▶ _INSTRUCTIONS FOR THE TASK_: All lines in the data that hold the word "dimensions" need copying.

==*==

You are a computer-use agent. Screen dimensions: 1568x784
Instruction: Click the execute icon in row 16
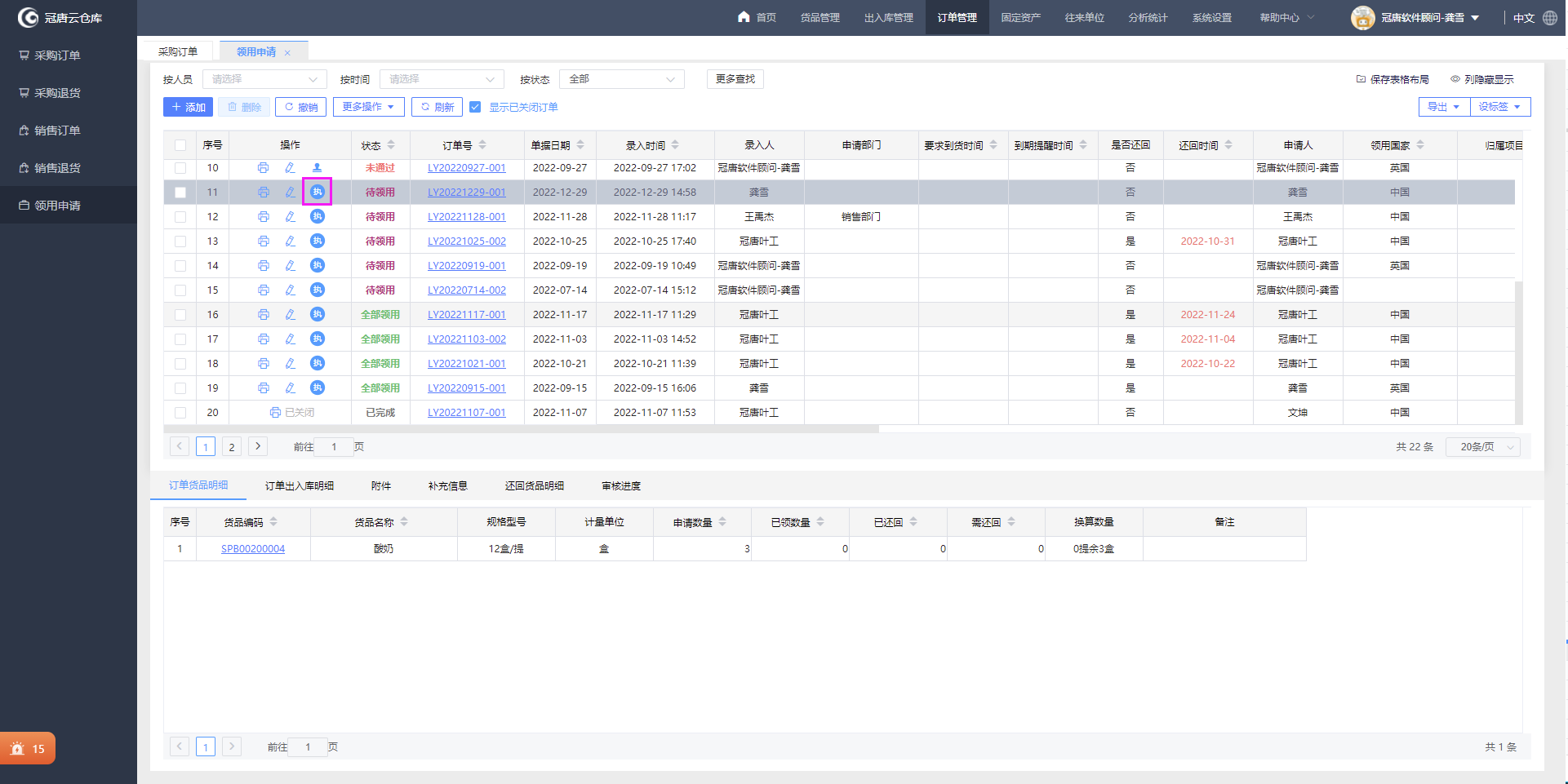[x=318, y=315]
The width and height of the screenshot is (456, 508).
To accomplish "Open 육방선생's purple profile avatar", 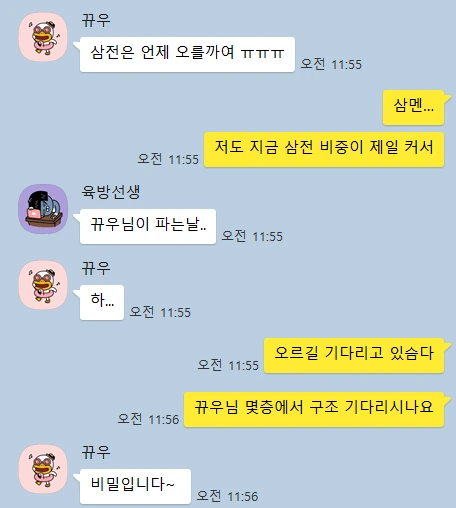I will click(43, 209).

==*==

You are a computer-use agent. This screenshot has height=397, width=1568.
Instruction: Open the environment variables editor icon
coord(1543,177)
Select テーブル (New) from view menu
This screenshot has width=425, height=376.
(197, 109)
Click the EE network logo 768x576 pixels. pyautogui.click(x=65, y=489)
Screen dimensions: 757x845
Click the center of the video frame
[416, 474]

==*==

▶ _FINAL ANSWER_:
You are a computer-use agent. Screen dimensions: 1568x784
Screen dimensions: 757x845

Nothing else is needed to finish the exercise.